*** Opening of SELECTED TEXT ***

Evernote was on my computer, and on my phone; it's where I'd note down an idea when I had it, and since it was there I may as well just expand on it in there. When I'm doing solo comics then most of my notes in EN were collections of vague outlines, dialogue fragments, and photographs of scribbly sketchbook pages; actual writing mostly happened in Illustrator. It was easy to expand that to have a script sitting there in EN, since we were both already used to using it. Plus since EN is about keeping notebooks rather than files it's pretty nice to just have one place that holds all the various words and pictures related to getting from "some ideas we've kicked around" to "a script that I can turn into a bunch of Illustrator files on my hard drive".
This is similar to how there are a lot of programmers who do everything in Emacs. You're already there all the time, and it may not be perfectly built for this, but you can do most of what you need in it, so why not?
If you want to be totally anal about doing it The Traditional Industry Way then you can use a complex word processor template adapted from screenwriting templates and deal with rigid page counts. If you are not working as part of an assembly line with distinct separations between Writers and Editors and Pencillers and Inkers and Colorists and Letterers then your script can a pretty casual thing with simple formatting, and Evernote can handle that just fine. Or at least it could before v10 threw all performance in the toilet for that shitty Electron rewrite.
Lately I have been vaguely fiddling with using Scrivener for roughing out scripts of short pieces, and really need to get my partner on this long-brewing GN still kinda trapped in Evernote to give it a shot. If we can get a decent sync pathway to bring the .scriv files between our disparate devices then maybe my dusty Evernote notebook exports will turn into a handful of Scrivener projects, along with the scattered notes in Joplin and Apple Notes that have happened since I finally said "fuck this abusive relationship with New Evernote".

*** Close of SELECTED TEXT ***
*** Opening of SUPPLIED INFORMATION ***

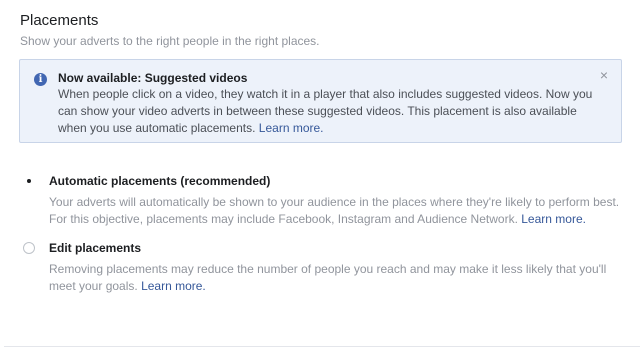 The image size is (640, 348). What do you see at coordinates (60, 20) in the screenshot?
I see `section-title: Placements` at bounding box center [60, 20]. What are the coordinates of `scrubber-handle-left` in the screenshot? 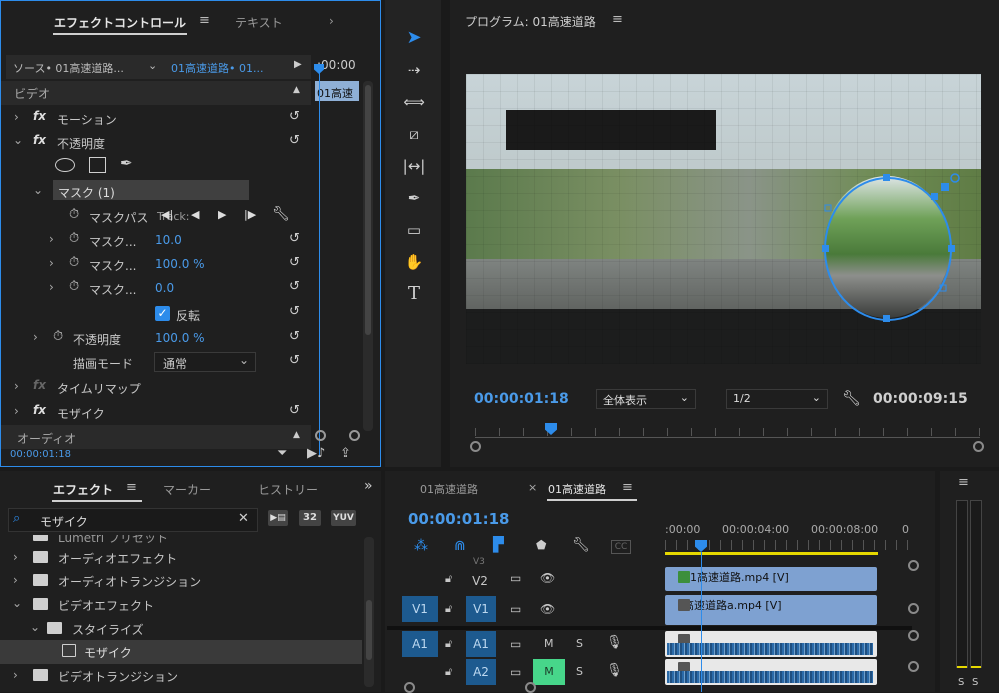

*** Close of SUPPLIED INFORMATION ***

## WORK REQUEST A
Which Evernote version does the piece on writing comic scripts blame for ruining performance?
## WORK REQUEST B
Continue the piece on writing comic scripts in Evernote from its last sentence.
The material above was drawn from a different source than the text.

## ANSWER SPACE A
Version 10, with its Electron rewrite.

## ANSWER SPACE B
Scriviner has no collaborative features and IMHO you are making things unreasonably difficult for yourself by using the wrong tools for the job.
I've kept using Evernote "legacy" (or whatever its called, the pre electron version ) without upgrading to v10 so I don't even understand why you've created this problem for yourself if you still like Evernote.
* must be a native app, not a shitty web app
* must be able to run on my Mac & iThings as well as my collaborator's Windows & Android phone
* must be able to collaborate with other people
* must be able to ingest a decade of Evernote gracefully
* that includes attached images and PDFs, I make comics
* must deal with actual rich text, markdown is nice for commenting on the internet but notes need more
I don't think Simplenote really handles file attachments, so it'd be a complete no go.
1. Be accessible an up to date 2. Easily searchable, and to do so quickly 3. In the rare case that I need to take a note, it is best if I can do so easily and have those go back to my computer quickly and painlessly so I can do what needs doing to get that into the system better.
Org-mode simply does not do this well in any of my experience with it. It's fine if all you're doing is taking notes on a computer, but as soon as you add a mobile device to the mix, it goes belly up for me.
“let’s talk about Bending Spoons’ business model. The basic concept is very simple:
- Find a solid app that someone else built and buy it from them (see Splice (acquired from GoPro) and 30 Day Fitness)
- Optimize the monetization of said app (by implementing from scratch or fine-tuning existing subscriptions), thereby driving higher lifetime value (LTV)
- Take that higher LTV and use it to bid on expensive ad inventory (on Google, Facebook, Apple Search) where you can acquire more users (aka drive more downloads) - i.e. leverage performance marketing for growth
- Convert those new downloads to paying users
- Massively ramp revenues and cash flow by combining the new users + the better monetization
- Use the new cash flow - plus the debt from those lovely Italian banks - to fund the next acquisition
- Lather, rinse, repeat
There is absolutely nothing wrong with this business model. What differentiates Bending Spoons, though, is how they do it.
Remini - Bending Spoons’ new app that the press is gushing over - is $10 a WEEK. And Splice, the app that started it all? That’ll set you back a cool $5/week.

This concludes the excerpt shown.